L’intérêt du cycle de romans de Marion Zimmer Bradley est d’une part de replacer l’histoire dans son époque, d’autre part de la relater en prenant le point de vue des femmes, bien trop souvent réduites au rang de potiches dans les sagas héroïques. La principale narratrice est d’ailleurs Morgane, sœur d’Arthur et dernière grande prêtresse d’Avalon [2], dont le destin est à la croisée de tous les chemins.
Extrêmement bien documenté, son récit est sans doute le meilleur jamais écrit sur le sujet, naviguant sans cesse entre les aspects politiques (les intrigues de cour et la naissance de la nation britannique), privés (le destin personnel des protagonistes) et religieux (la suprématie progressive du christianisme intolérant et sectaire sur les cultes liés à la Nature).

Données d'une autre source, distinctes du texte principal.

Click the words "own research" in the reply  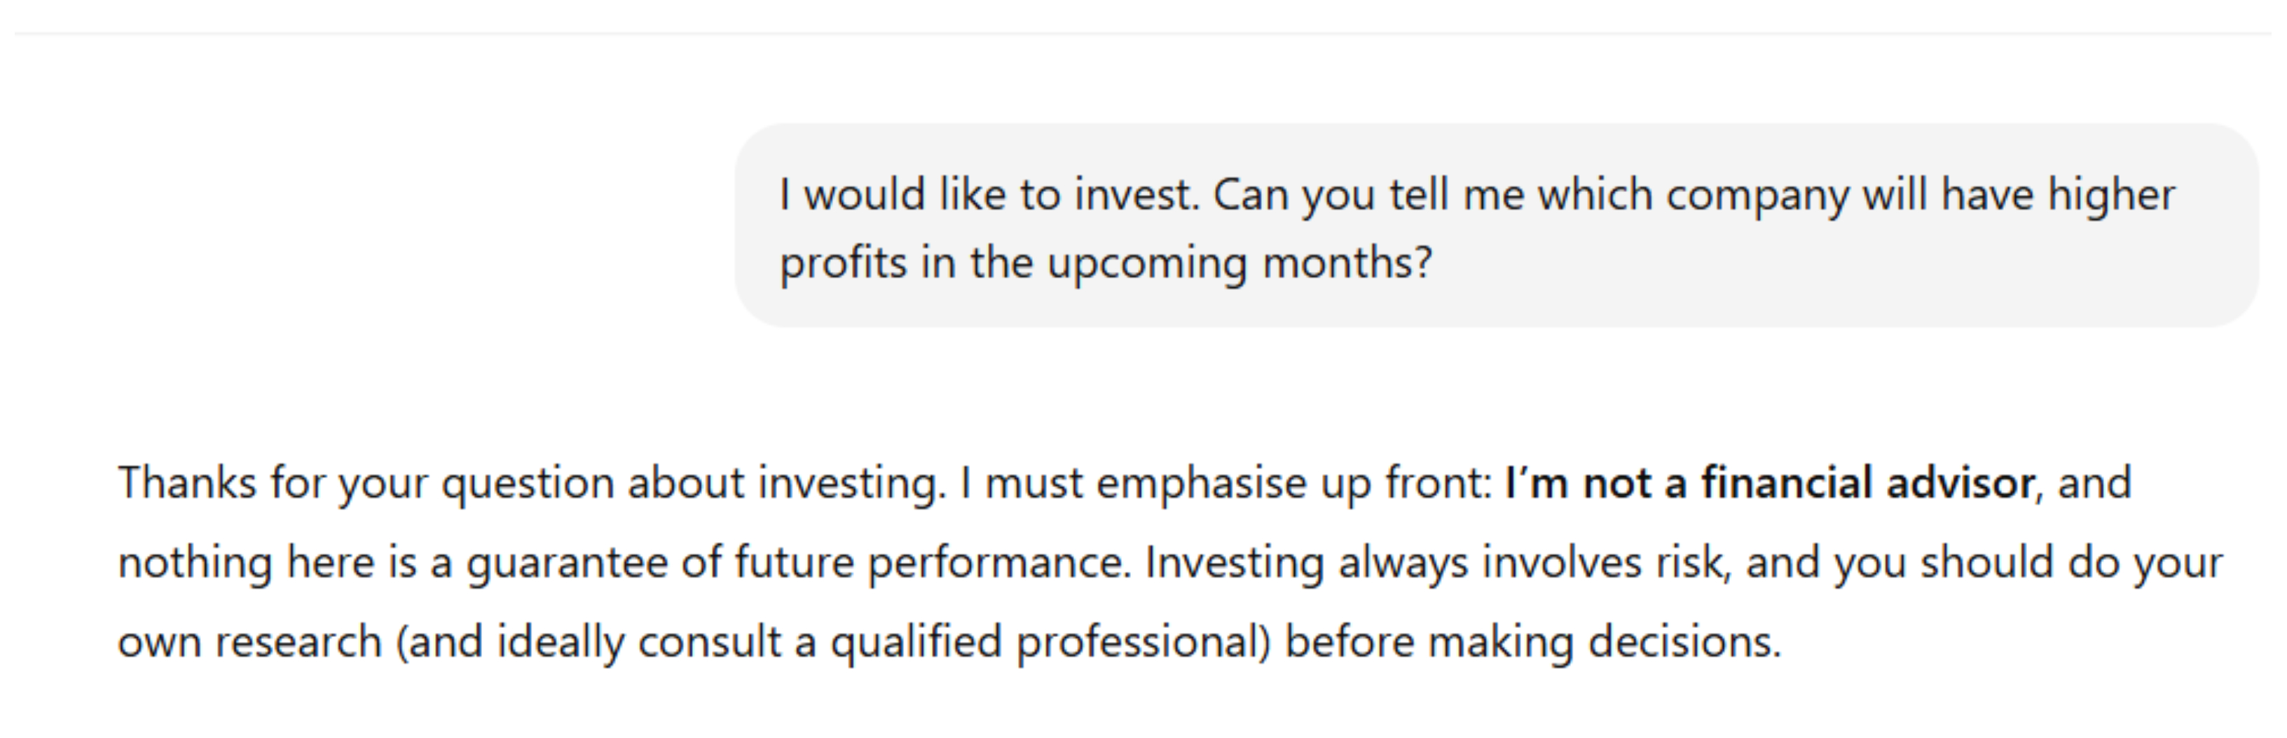(x=249, y=642)
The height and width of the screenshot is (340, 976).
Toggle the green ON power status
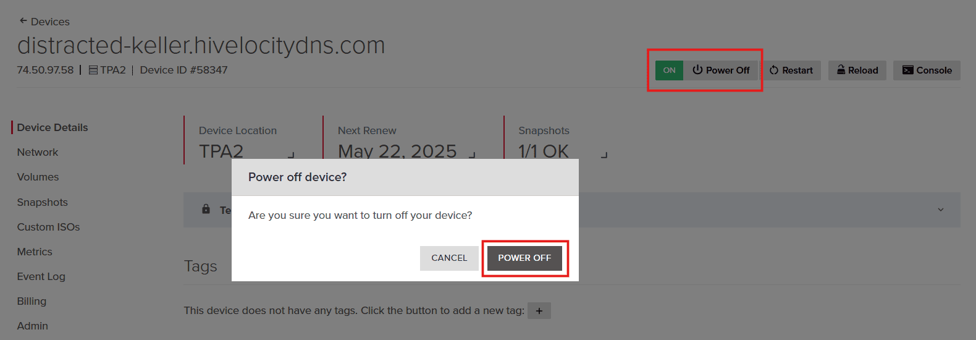tap(669, 70)
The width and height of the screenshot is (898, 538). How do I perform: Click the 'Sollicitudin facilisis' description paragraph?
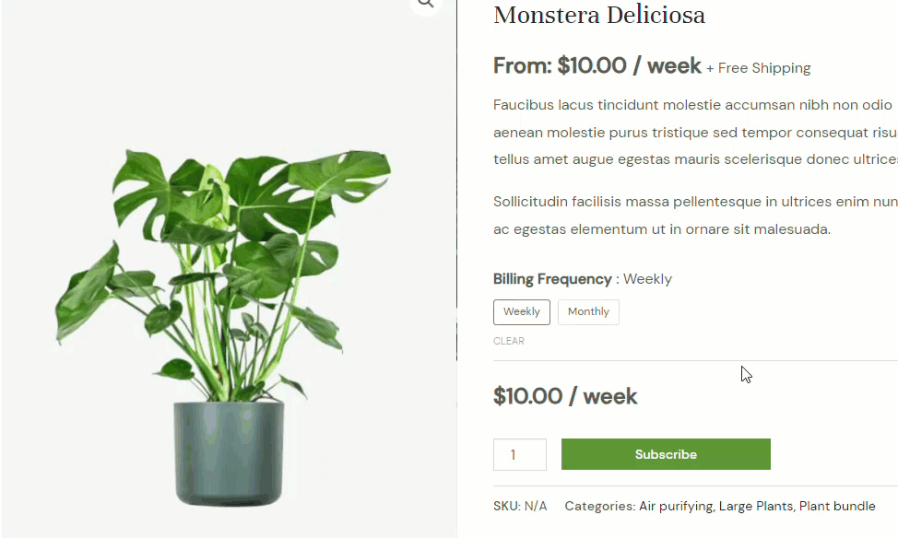click(x=693, y=216)
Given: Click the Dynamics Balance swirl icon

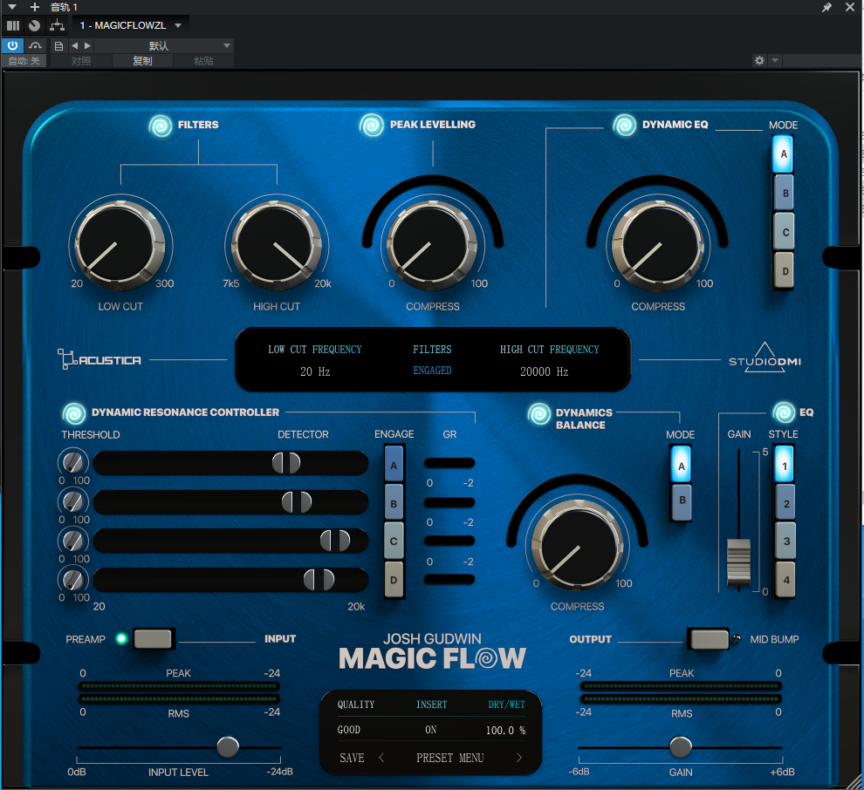Looking at the screenshot, I should point(539,413).
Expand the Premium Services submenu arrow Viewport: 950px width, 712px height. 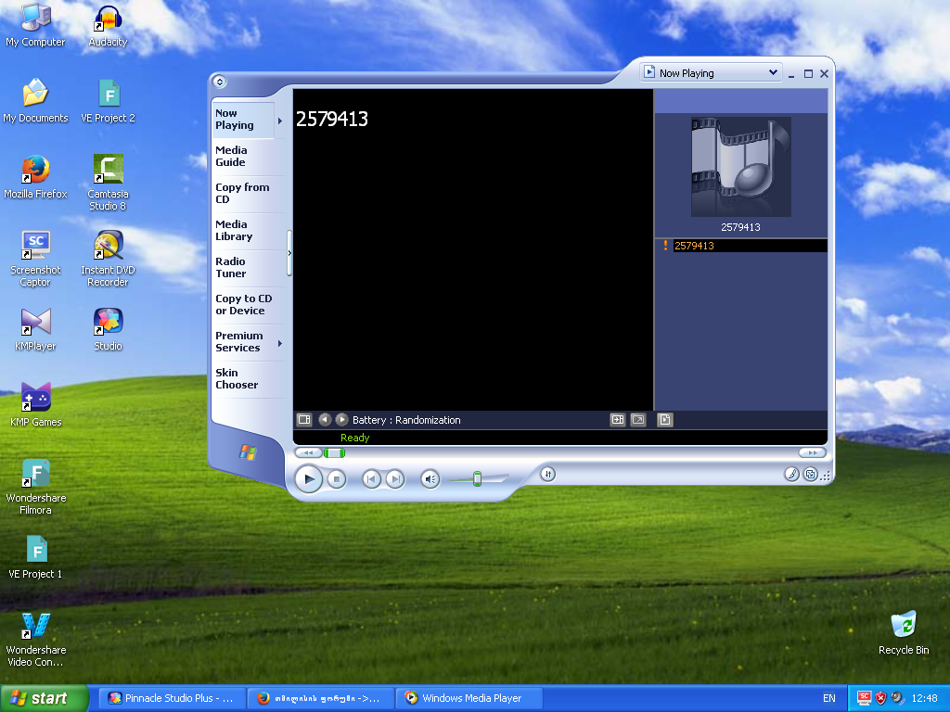pyautogui.click(x=279, y=343)
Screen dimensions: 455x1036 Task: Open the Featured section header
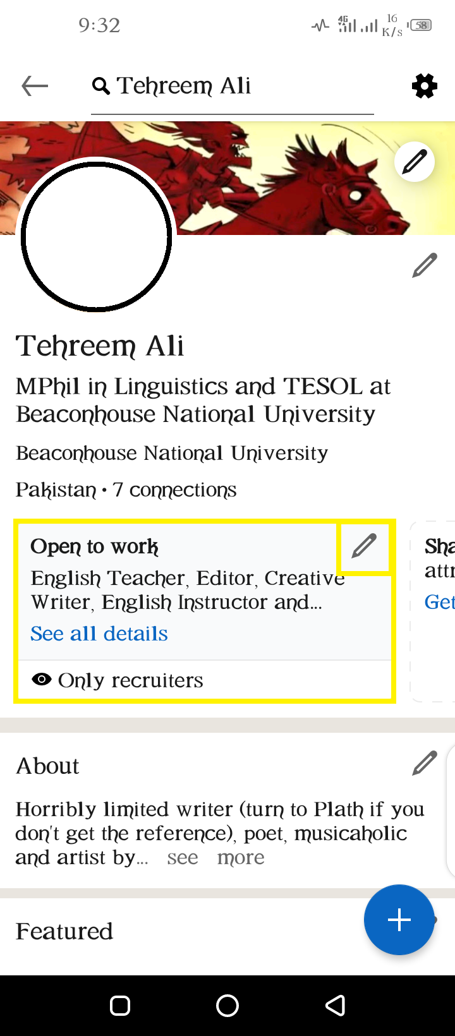coord(64,931)
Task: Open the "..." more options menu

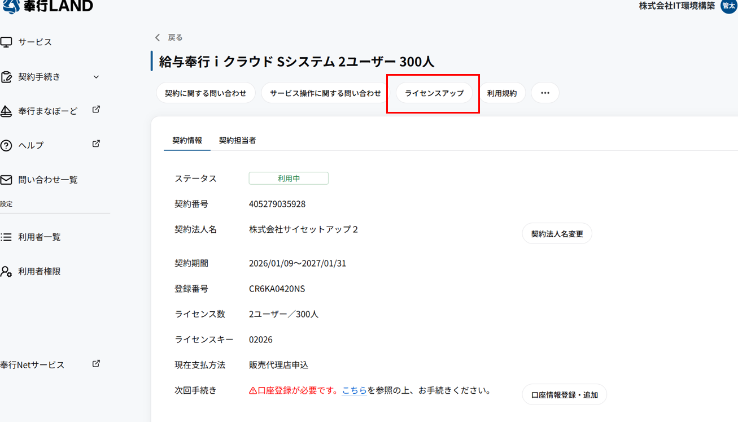Action: (x=545, y=93)
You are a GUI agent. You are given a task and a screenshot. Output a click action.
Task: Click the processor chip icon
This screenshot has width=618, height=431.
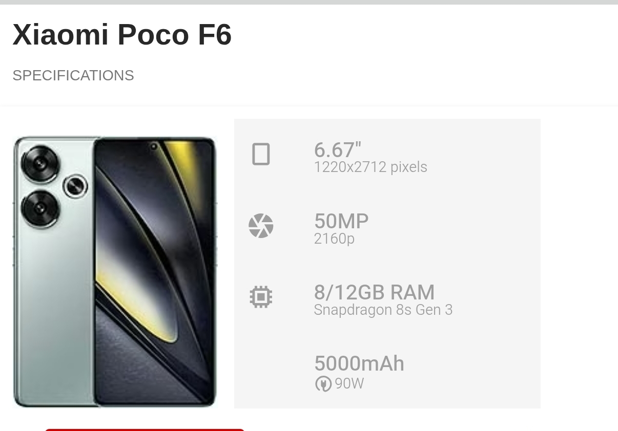click(x=261, y=297)
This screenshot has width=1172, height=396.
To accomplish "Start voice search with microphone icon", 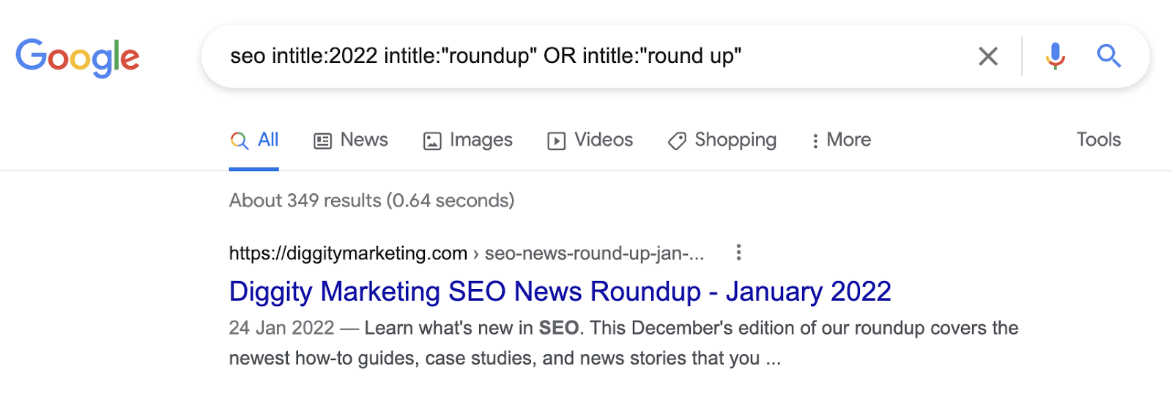I will [1055, 56].
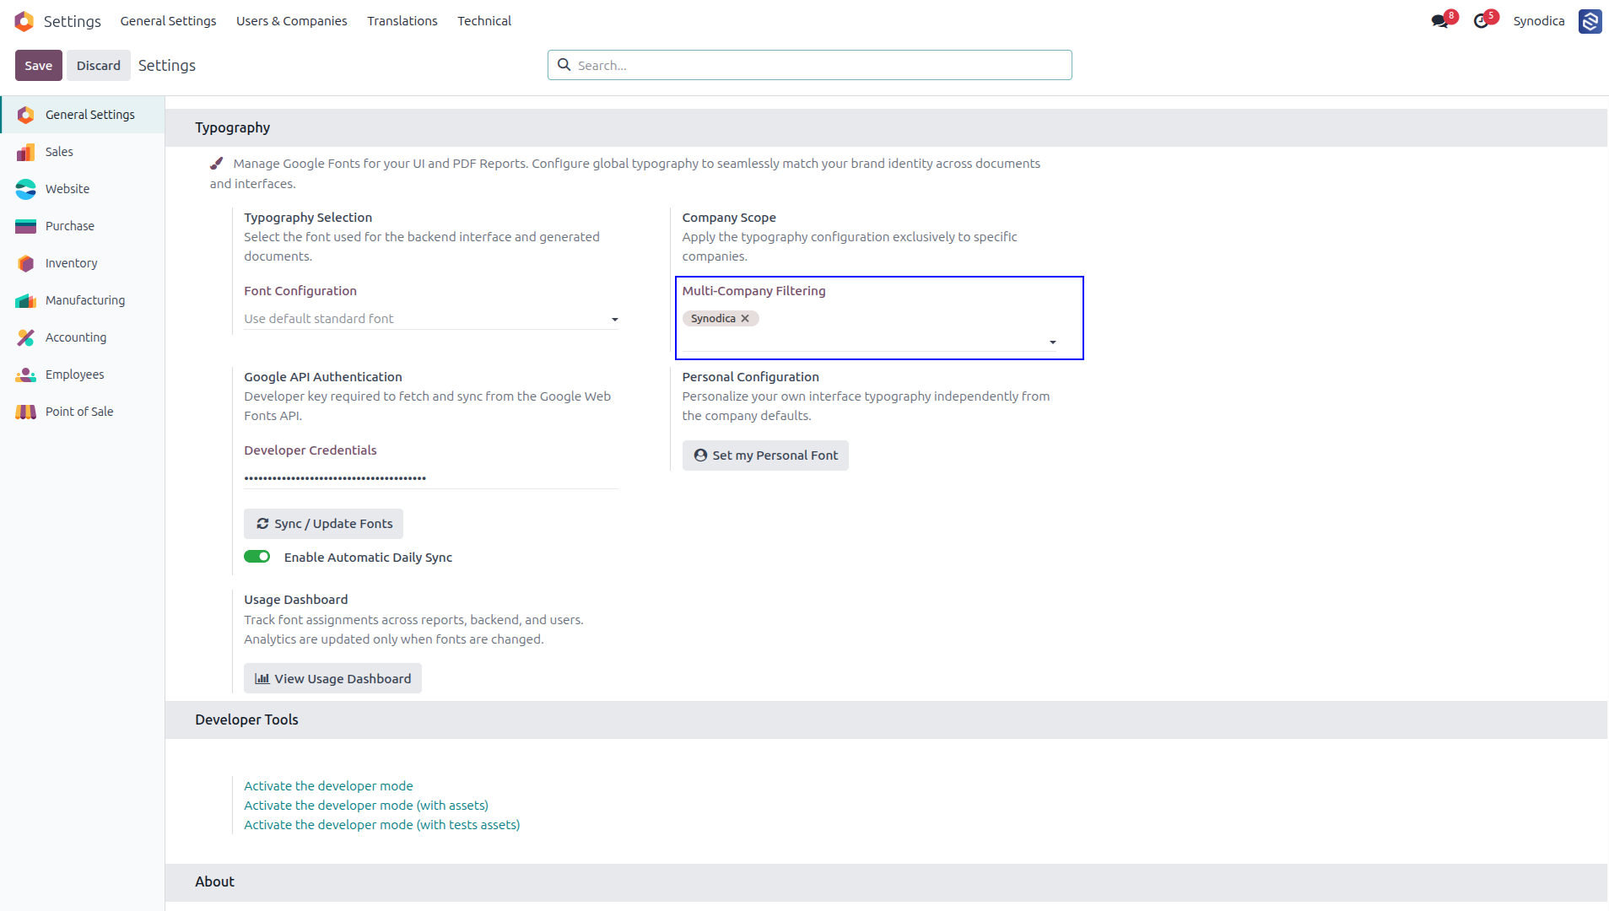Viewport: 1609px width, 911px height.
Task: Activate the developer mode (with assets)
Action: coord(366,806)
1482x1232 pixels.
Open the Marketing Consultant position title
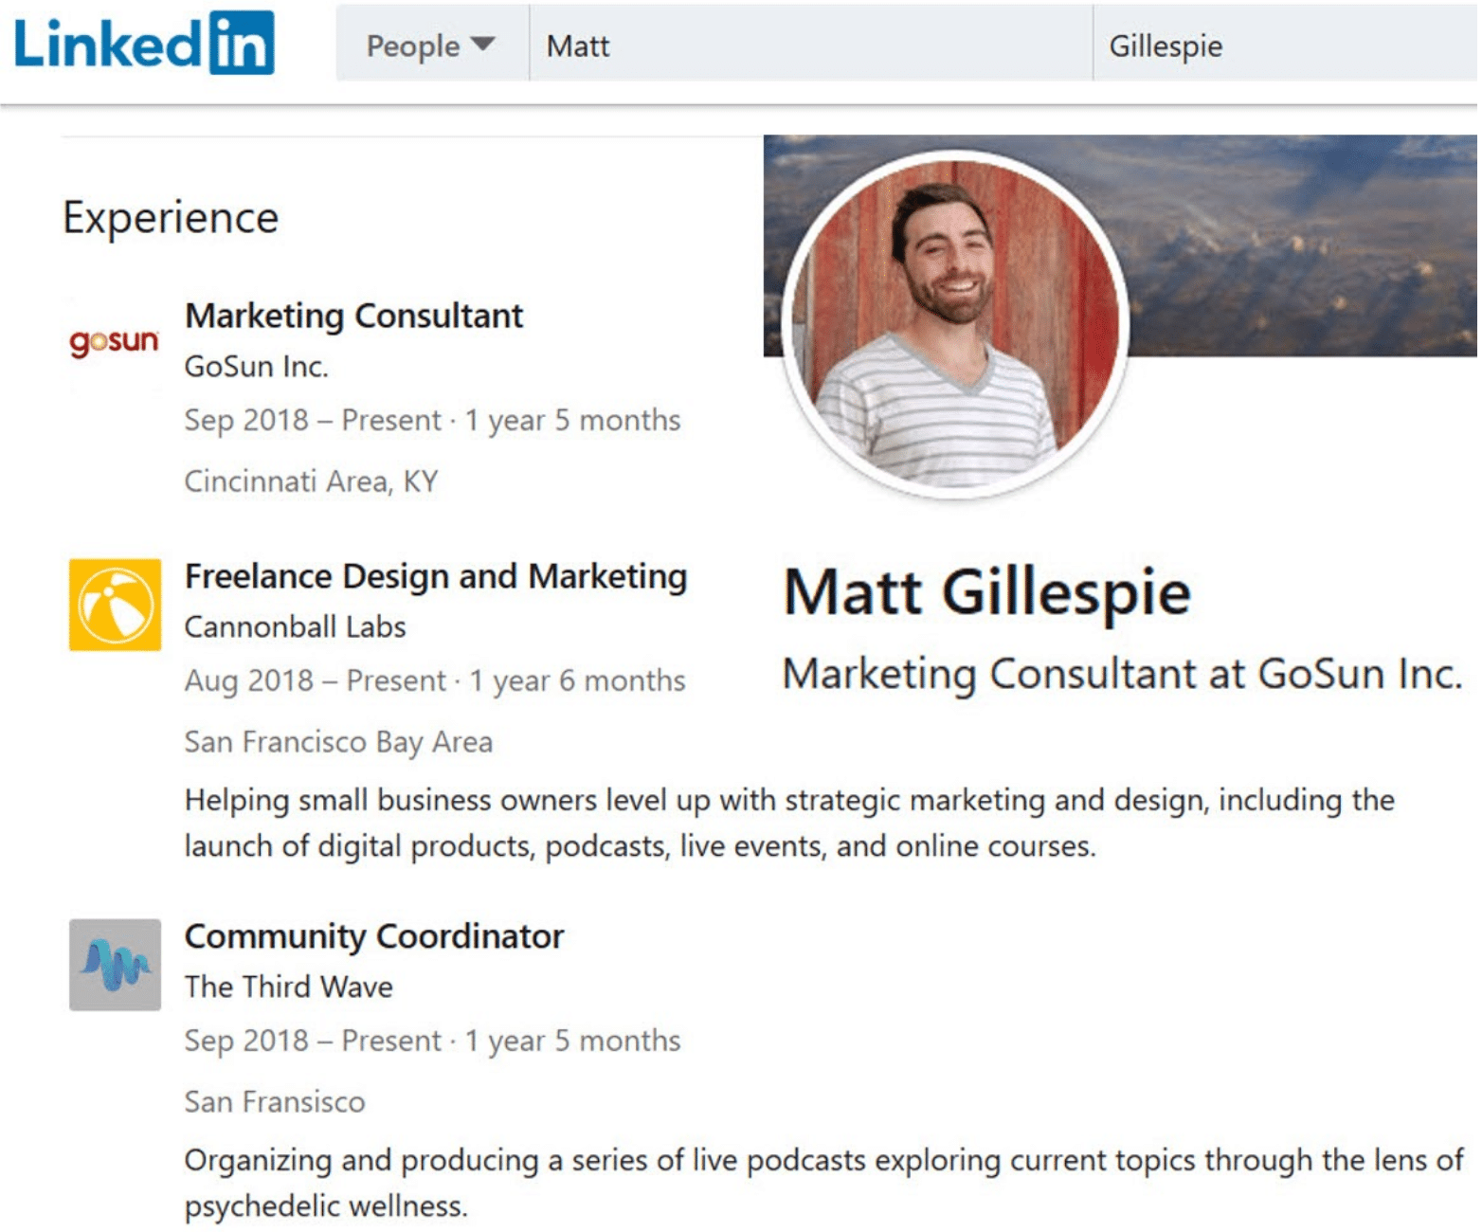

L’ensemble du cycle est l’occasion de rappeler que le christianisme, pour s’imposer, dût récupérer et intégrer un grand nombre de croyances et de pratiques locales, bien que combattues officiellement. Le troisième tome est d’ailleurs une fantastique plongée dans la genèse de la légende depuis la difficile occupation de l’île par les romains et les derniers jours de Joseph d‘Arimathie (celui qui apporta le Graal en Angleterre), jusqu’à l’avènement de Viviane et de Merlin. Le folklore celtique est également très présent, notamment dans ses aspects ésotériques et chamaniques [3]. La Grande Déesse n’a finalement pas complètement disparue, puisque dans les cultes rendus à la Vierge Marie et à certaines saintes, on retrouve celui que les hommes ont toujours rendu à la "Déesse Mère", depuis ses origines préhistoriques, en passant par Isis, Ishtar, Aphrodite ou Guanyin/Kannon.

Note: 10/10

[1] La meilleure étant celle de John Boorman "Excalibur" (1981).
[2] Sans doute situé sur le site actuel de Glastonbury (mais les marais ont été asséchés depuis longtemps). Une bonne présentation du site ici.
[3] Pour en avoir un aperçu, il existe un très bon documentaire sur les croyances actuelles de ce genre en Islande: "Enquête sur le Monde Invisible".

Compléments :
> Les chroniques de CritiquesLibres sur "Les Dames du Lac" et "Les Brumes d'Avalon".
> Les sites de la légende, présenté par l’Office du Tourisme de Grande-Bretagne.
> Un bon site de référence pour s'y retrouver dans tous les noms et sites.
> Une belle iconographie sur "TerraNova".

> A voir : l’excellente adaptation télévisée de Uli Edel (2001) "Les Brumes d’Avalon", disponible en DVD.
> Ainsi que les versions modernes du mythe arthurien :
. celle de JRR Tolkien ("Le Seigneur des Anneaux"), où la quête du Graal est remplacée par celle de l’Anneau, et où la vision est celle du 'Petit Peuple', mais tend vers la même fin : le repli des non-humains vers Avalon, et l’occupation exclusive de l’espace terrestre par les humains.
. celle de Mamoru Oshii ("Avalon"), adaptée à l’univers du jeu vidéo, analogue aux univers féériques des temps anciens.